Preexisting conditions is one term you will be familiar with when you are dealing with health insurance plans. These are basically those illnesses or health conditions you may have before you enroll for a new plan or join one. The insurance company may use a pre existing clause to deny you cover or exclude you from certain benefits. The laws that determine how an insurance company will deal with a pre existing condition are included in the Health Insurance Portability and Accountability Act of 1996(HIPAA).
The basic ground of this law states that a person may not be denied covers for a pre existing illness, if that person has had covers for at least six months prior to his applying for this new cover. If the person has had such a cover in the preceding period, it is to be included in the waiting period that the person has to go through before his covers kick in. However, these laws vary between states. You can find out more about HIPAA regulations in your state through your state insurance department.
You should also remember that it does not mean that the insurance company has to offer you the normal covers for an individual insurance or a standard issue. Most states permit the carriers to deny an individual insurance to the person who has a pre existing illness. Most of the group health plans you find, are under guaranteed issue.

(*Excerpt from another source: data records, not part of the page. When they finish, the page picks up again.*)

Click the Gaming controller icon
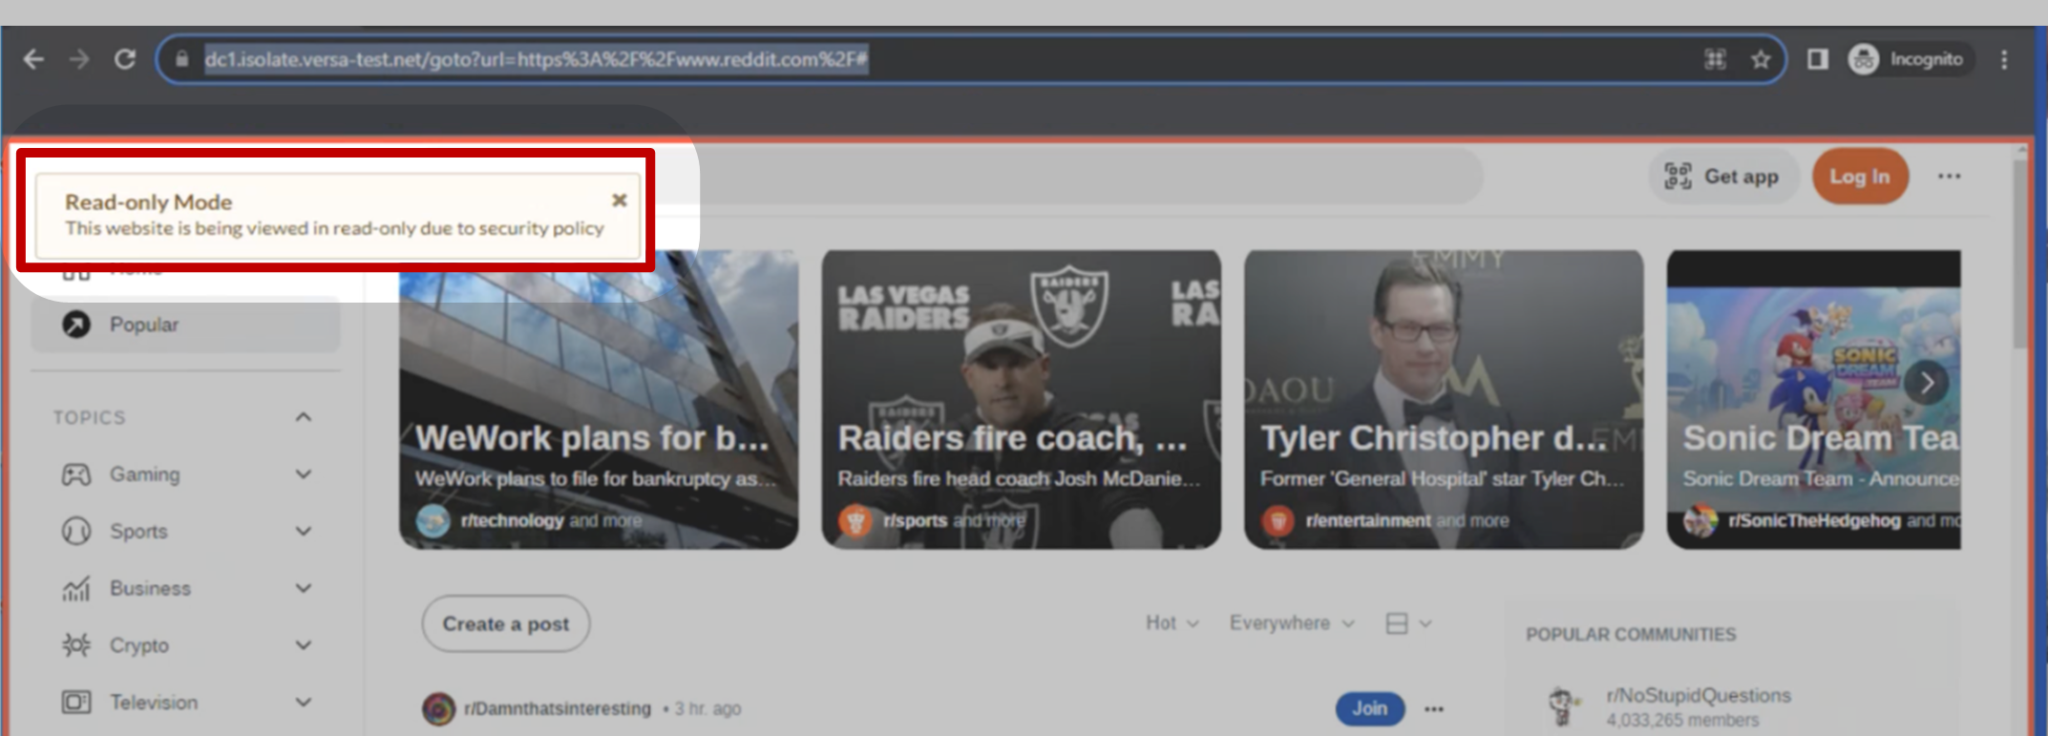This screenshot has width=2048, height=736. 76,475
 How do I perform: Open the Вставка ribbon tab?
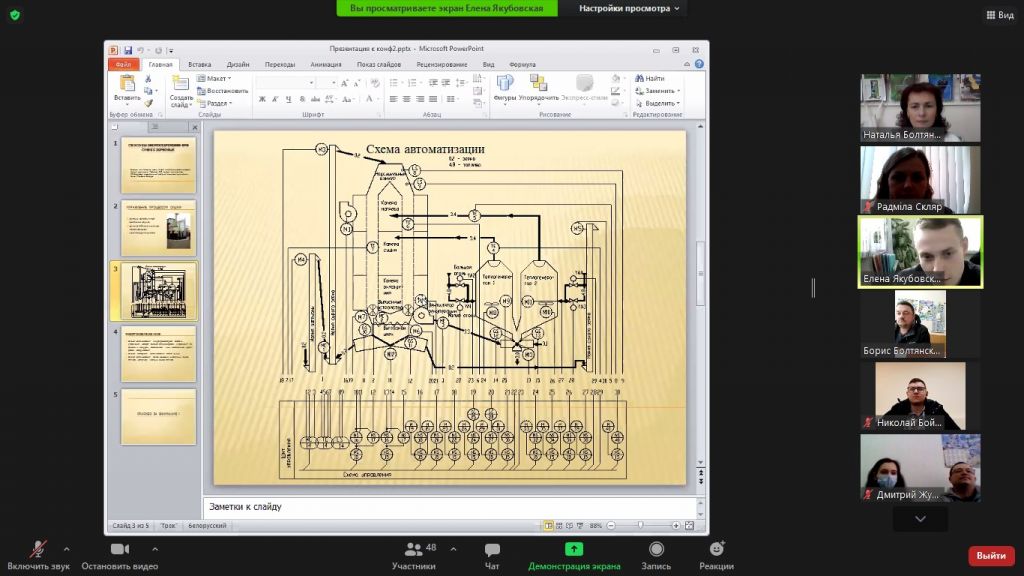tap(199, 64)
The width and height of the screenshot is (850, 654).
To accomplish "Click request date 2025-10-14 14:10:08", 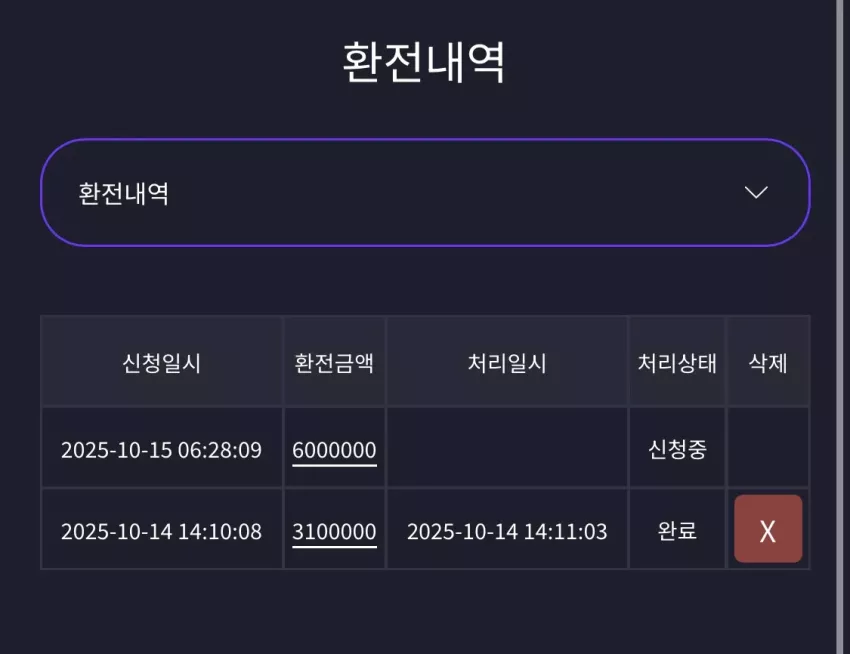I will [x=162, y=531].
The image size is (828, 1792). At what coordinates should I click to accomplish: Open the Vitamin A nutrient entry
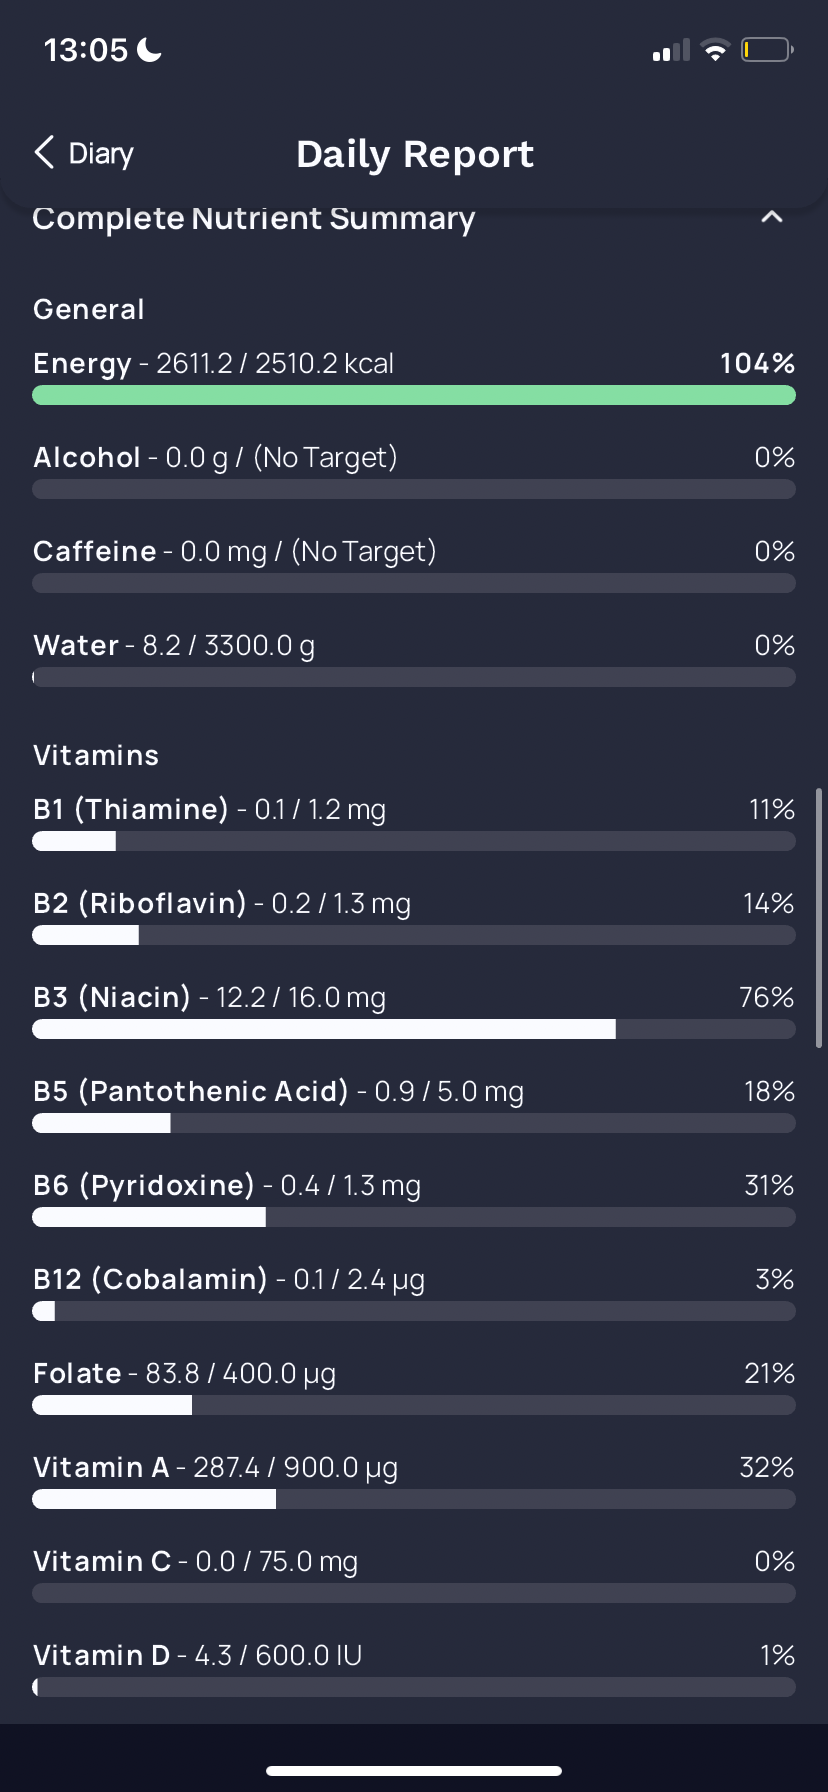[x=414, y=1482]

Hence, the applicability of the HIPAA regulations pertain more to a person who is getting a new employer sponsored group health plan.
Some insurance companies may also place a few ‘riders’ on you. These state that the company need not pay you any benefits for a pre existing cause that you get treatment for. The company will only accept your application, if you accept this precondition. However, some states like California do not permit such riders to be placed on the applicants. People in states like these will usually be declined insurance covers if they have a serious pre existing condition.